Rudy’s relationship with Paul pales in comparison. There is clear chemistry from Cumming’s side, but it’s hard to see what the exuberant Rudy would be attracted to in boring, blank-faced Paul. Dillahunt never truly relaxes into physical intimacy, which makes sense when in public, but not in the privacy of their bedroom. Rudy more or less accepts Paul’s closeted nature, barring a brilliant scene in which he mutters, “Good thing the black people had Dr. King instead of you.”

The development of their relationship is mixed up with their interactions with Marko—within several days, they have progressed from a parking-lot encounter to moving in together, so that Marko’s incarcerated mother would sign the temporary custody papers. This rapidity makes it difficult to believe any of the feelings they profess to have. But again, it is Marko who ties them together—when it is the three of them, a tenderness and passion emerge in Paul that make the love story at least slightly plausible. When Marko sees his new bedroom, he asks, “This is my home?” and begins crying. Paul embraces him as Rudy watches from the doorway; it’s clear this is a homecoming for all of them.

Their happy lives together, exemplified by a cheesy but nonetheless affecting holiday montage, is disrupted when the courts discover that Rudy and Paul are not cousins, as Paul repeatedly professes, but lovers.

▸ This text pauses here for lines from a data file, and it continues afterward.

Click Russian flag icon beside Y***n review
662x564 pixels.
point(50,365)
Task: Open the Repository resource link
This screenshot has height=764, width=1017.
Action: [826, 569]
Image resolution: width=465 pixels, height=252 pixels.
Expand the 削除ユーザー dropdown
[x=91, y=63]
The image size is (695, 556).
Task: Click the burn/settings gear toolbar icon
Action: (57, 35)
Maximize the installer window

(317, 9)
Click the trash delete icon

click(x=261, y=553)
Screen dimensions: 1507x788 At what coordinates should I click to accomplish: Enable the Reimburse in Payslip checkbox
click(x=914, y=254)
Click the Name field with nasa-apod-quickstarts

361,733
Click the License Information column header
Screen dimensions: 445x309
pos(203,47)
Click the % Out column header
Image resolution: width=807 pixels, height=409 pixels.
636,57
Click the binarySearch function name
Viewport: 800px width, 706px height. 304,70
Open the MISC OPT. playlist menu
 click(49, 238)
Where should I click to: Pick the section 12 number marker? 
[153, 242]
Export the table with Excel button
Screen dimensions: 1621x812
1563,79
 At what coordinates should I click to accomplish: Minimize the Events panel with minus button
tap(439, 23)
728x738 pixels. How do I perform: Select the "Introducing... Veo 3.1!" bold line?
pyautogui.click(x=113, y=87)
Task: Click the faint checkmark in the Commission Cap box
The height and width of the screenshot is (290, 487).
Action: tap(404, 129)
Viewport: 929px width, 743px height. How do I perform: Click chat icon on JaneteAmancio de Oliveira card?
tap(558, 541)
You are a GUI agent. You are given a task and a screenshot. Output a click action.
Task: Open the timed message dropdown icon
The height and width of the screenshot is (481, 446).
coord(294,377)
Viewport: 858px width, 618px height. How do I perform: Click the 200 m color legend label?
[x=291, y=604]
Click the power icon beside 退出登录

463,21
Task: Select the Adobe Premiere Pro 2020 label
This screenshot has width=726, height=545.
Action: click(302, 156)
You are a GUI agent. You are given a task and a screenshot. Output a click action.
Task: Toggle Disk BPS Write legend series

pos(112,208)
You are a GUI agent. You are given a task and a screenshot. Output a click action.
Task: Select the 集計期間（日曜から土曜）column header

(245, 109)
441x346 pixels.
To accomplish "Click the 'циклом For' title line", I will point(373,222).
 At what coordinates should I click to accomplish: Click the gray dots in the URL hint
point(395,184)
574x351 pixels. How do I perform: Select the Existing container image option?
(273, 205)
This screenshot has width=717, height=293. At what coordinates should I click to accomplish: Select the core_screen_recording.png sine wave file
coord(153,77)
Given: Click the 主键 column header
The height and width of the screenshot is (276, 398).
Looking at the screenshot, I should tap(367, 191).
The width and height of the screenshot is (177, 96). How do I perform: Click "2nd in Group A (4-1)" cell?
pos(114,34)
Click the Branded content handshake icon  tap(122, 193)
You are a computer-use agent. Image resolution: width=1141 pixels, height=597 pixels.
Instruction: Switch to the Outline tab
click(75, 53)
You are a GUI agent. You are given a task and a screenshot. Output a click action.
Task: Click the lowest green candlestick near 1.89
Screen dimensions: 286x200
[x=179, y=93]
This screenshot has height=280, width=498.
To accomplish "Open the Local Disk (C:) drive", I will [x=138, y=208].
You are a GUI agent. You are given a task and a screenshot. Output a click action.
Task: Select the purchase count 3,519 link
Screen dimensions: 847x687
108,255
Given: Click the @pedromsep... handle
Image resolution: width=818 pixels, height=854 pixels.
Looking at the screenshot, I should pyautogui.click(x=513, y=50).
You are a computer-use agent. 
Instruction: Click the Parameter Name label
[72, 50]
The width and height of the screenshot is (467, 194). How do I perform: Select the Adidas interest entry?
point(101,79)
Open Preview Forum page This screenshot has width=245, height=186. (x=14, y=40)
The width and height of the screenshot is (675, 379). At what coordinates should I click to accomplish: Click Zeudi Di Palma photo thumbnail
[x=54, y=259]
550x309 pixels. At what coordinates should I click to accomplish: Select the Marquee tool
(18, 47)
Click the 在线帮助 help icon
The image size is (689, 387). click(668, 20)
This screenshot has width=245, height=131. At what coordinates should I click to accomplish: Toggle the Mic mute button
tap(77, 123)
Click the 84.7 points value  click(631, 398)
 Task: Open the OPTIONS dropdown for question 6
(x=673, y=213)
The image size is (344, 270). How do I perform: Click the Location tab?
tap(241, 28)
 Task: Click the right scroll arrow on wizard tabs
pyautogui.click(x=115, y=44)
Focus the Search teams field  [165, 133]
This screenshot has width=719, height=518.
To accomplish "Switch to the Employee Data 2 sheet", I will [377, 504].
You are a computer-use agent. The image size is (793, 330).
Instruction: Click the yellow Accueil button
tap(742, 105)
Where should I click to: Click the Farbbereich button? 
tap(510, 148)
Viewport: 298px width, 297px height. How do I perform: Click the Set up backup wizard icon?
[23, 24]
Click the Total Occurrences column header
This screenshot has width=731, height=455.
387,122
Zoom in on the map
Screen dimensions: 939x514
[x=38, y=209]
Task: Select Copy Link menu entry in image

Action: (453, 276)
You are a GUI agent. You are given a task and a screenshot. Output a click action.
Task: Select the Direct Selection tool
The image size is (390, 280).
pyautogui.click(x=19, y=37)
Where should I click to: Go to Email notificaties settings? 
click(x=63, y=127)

With Marko more or less out of the picture, the film falters, falling victim to stereotyped social workers and antagonistic lawyers who spout textbook lines of bigotry.

The film is nearly overwhelmed by the vigorous proclamation of its political messages, which are especially timely in light of President Obama’s recent statement on same-sex marriage, but there are still moments of immense power. Dillahunt gives a fantastic speech about Marko’s prospects without them, culminating with “No one in this entire world wants him but us.” Leyva delivers the most heartbreaking line of the movie when, after Rudy promises that he’ll bring him home but is thwarted by the court, he is led from the car towards a strange house, proclaiming over and over, “That’s not my home. That’s not my home.” It is here that the real tragedy unfolds; as Paul states in court, the hemming and hawing about “destructive influences” only does further harm to the child.

Paul and Rudy’s hopelessness is nearly incomprehensible today—if such discrimination occurred in a 2012 courtroom, one campaign with CNN should be enough to resolve it. Or so we decide to think. The fact that this story could be transposed with little alteration to the present day is part of what gives the film its power and is a reminder of the terrifying and lingering consequences of prejudice. The message of the film might be heavy-handed at times, but that does not make it any less valid. All we really need to remember are two images: a beautiful, broken boy wandering alone down the highway, and Rudy, with hands outstretched, wracked with grief, singing Bob Dylan’s words: “I swear, my love, we shall be released.”